By Paul Lucas | 28 February 2011, 19:01 BST
According to the team at Carnegie Mellon University the net emissions from the use of plug-in vehicles depends primarily on the efficiency of the entire vehicle fleet, charging strategy, battery pack capacity and driving patterns. They modelled the net emissions in two regional transmission operators under different scenarios for future power generation.
The study suggests that if a 2020 conventional vehicle fleet efficiency target of 35mpg is compared to the 2020 charge depleting efficiency then net CO2 emissions will drop by switching from petrol to electricity but less in PJM because of differences in generation.
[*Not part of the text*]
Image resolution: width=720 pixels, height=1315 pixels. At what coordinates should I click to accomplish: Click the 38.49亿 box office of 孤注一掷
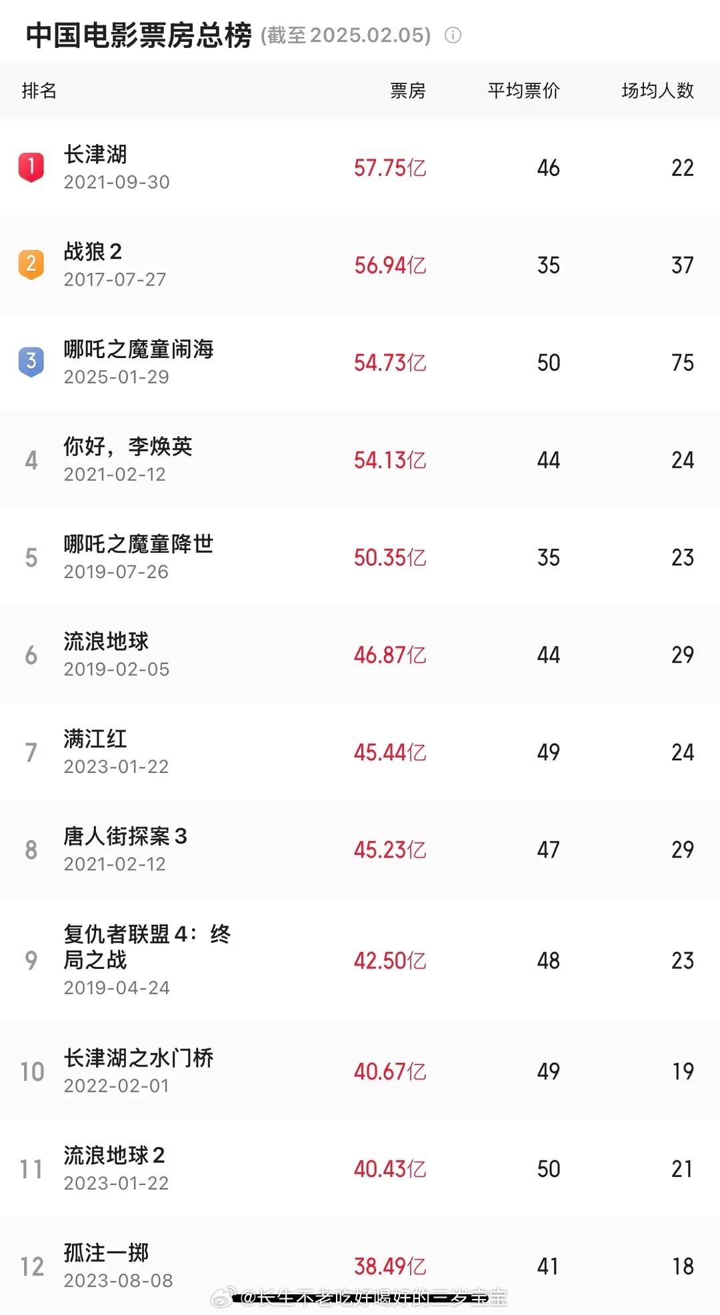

In a paper published in the ACS journal Environmental Science & Technology, they offer results for a 10 per cent plug-in hybrid electric vehicle market. They estimate that plug-in hybrid electric vehicles will have lower net CO2 and NOx emissions than a conventional vehicle fleet but SO2 will increase unless a cap binds.
Among the results of the study are that the differences in timing will result in changes in the generator mix and emissions. Battery size has few qualitative changes while home charging does not decrease CO2 emissions as much as smart or work charging.
They conclude that there are strong arguments for electrification and if plug-in hybrid electric vehicle cars replace light trucks and SUVs, as well as vans from the fleet, emissions will be further reduced.